Collected data entries

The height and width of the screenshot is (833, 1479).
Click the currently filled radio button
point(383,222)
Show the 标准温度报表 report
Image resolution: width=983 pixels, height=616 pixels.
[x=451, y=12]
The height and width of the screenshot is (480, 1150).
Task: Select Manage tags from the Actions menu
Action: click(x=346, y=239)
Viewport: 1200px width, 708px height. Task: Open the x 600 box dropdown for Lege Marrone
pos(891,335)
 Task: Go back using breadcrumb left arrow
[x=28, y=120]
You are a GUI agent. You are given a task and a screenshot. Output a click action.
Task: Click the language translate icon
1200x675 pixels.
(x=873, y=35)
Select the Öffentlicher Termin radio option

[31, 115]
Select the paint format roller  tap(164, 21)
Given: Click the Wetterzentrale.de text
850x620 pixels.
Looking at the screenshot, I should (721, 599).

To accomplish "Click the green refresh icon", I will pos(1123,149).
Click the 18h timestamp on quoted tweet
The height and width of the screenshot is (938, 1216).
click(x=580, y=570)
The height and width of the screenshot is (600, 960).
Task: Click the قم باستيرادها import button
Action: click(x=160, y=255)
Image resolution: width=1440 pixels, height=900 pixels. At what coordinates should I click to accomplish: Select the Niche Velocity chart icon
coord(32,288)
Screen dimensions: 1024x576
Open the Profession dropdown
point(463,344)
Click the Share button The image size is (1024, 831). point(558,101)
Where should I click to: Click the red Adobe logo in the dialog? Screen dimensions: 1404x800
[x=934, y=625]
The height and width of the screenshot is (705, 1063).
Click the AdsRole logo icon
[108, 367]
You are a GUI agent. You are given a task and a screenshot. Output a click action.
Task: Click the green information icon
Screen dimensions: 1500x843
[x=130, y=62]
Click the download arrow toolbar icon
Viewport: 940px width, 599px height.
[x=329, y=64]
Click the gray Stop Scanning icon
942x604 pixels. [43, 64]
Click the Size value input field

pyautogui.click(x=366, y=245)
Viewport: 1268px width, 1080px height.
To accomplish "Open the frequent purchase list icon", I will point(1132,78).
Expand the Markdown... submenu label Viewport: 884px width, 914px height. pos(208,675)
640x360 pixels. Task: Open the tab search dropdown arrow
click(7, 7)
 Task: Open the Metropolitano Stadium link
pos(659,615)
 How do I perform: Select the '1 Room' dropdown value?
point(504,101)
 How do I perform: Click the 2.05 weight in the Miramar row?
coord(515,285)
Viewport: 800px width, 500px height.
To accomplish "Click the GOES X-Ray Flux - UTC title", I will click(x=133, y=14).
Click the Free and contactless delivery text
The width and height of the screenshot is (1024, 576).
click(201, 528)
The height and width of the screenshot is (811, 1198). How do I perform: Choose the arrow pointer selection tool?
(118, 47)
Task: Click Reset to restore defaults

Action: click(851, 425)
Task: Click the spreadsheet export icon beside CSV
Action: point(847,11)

→ What you need to do
Repeat exactly the lines from the one containing "Viewport: 1268px width, 1080px height." through the last line of the records above, both included, and nothing else.

→ Exercise result
Viewport: 1268px width, 1080px height.
To accomplish "Open the frequent purchase list icon", I will point(1132,78).
Expand the Markdown... submenu label Viewport: 884px width, 914px height. pos(208,675)
640x360 pixels. Task: Open the tab search dropdown arrow
click(7, 7)
 Task: Open the Metropolitano Stadium link
pos(659,615)
 How do I perform: Select the '1 Room' dropdown value?
point(504,101)
 How do I perform: Click the 2.05 weight in the Miramar row?
coord(515,285)
Viewport: 800px width, 500px height.
To accomplish "Click the GOES X-Ray Flux - UTC title", I will click(x=133, y=14).
Click the Free and contactless delivery text
The width and height of the screenshot is (1024, 576).
click(201, 528)
The height and width of the screenshot is (811, 1198). How do I perform: Choose the arrow pointer selection tool?
(118, 47)
Task: Click Reset to restore defaults

Action: click(851, 425)
Task: Click the spreadsheet export icon beside CSV
Action: point(847,11)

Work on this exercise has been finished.